2014 Hilos Summer Institute
This institute is focused on support to faculty/staff through targeted professional development opportunities. In Faculty Development in Higher Education, Gardiner (2009) found that one of the most pressing issues in higher education is how to improve, measure, and ensure student learning. Higher education's constituents, from taxpayers, parents, legislators and business leaders are demanding that institutions educate their students better and colleges have responded. Student learning has become a higher priority and campuses offering more teaching professional development activities resulted in academic growth among college students in undergraduate courses.

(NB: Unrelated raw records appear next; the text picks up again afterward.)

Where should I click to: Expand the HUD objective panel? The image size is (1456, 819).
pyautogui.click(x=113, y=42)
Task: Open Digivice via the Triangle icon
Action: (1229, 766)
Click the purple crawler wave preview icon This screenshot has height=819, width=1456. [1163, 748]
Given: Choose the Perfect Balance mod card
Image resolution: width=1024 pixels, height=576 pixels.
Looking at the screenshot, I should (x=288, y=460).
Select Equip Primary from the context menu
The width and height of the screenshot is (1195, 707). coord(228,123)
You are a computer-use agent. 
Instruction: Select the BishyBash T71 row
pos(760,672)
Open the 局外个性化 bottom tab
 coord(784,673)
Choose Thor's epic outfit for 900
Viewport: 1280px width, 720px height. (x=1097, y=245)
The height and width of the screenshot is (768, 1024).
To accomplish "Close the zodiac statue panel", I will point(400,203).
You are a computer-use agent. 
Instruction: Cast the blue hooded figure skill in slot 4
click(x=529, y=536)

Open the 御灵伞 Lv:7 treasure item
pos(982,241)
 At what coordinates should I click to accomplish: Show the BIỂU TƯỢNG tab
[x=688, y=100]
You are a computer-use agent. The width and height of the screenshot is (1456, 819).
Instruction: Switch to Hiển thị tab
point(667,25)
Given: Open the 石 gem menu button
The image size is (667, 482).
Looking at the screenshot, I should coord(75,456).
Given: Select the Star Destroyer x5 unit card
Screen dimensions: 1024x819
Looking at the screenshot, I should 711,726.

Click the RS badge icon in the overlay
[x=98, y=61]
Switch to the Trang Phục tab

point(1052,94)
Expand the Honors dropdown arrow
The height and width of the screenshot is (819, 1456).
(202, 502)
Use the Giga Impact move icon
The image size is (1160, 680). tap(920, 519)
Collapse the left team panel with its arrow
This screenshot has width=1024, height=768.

Professional development activities grounded in the following principles are best practice:
- Professors must understand the solid grounding in both theory and practice in both higher education and one or more disciplinary content areas.
- Professors must develop intended student outcomes which are clear and explicit.
- Implementation of student outcomes that go beyond primary factual and low-level conceptual learning to a mastery of higher order thinking, complex problem solving, and ethical reasoning.
- An understanding by the faculty of the importance of clearly articulated outcomes that go beyond the cognitive and psychomotor domains to outcomes that include affective components such as self-affirmation, interpersonal and team skills.
- High quality faculty development that provides an understanding of the shift from a tradition-based, primarily theoretical educational process to a research-and theory-based process.
- Further appreciation by faculty and staff that professional development is necessary to support innovation throughout a professional's career.
- Recognition and understanding of the compelling evidence indicating that all students, especially low-income and at risk students benefit from focused and intensive academic support services.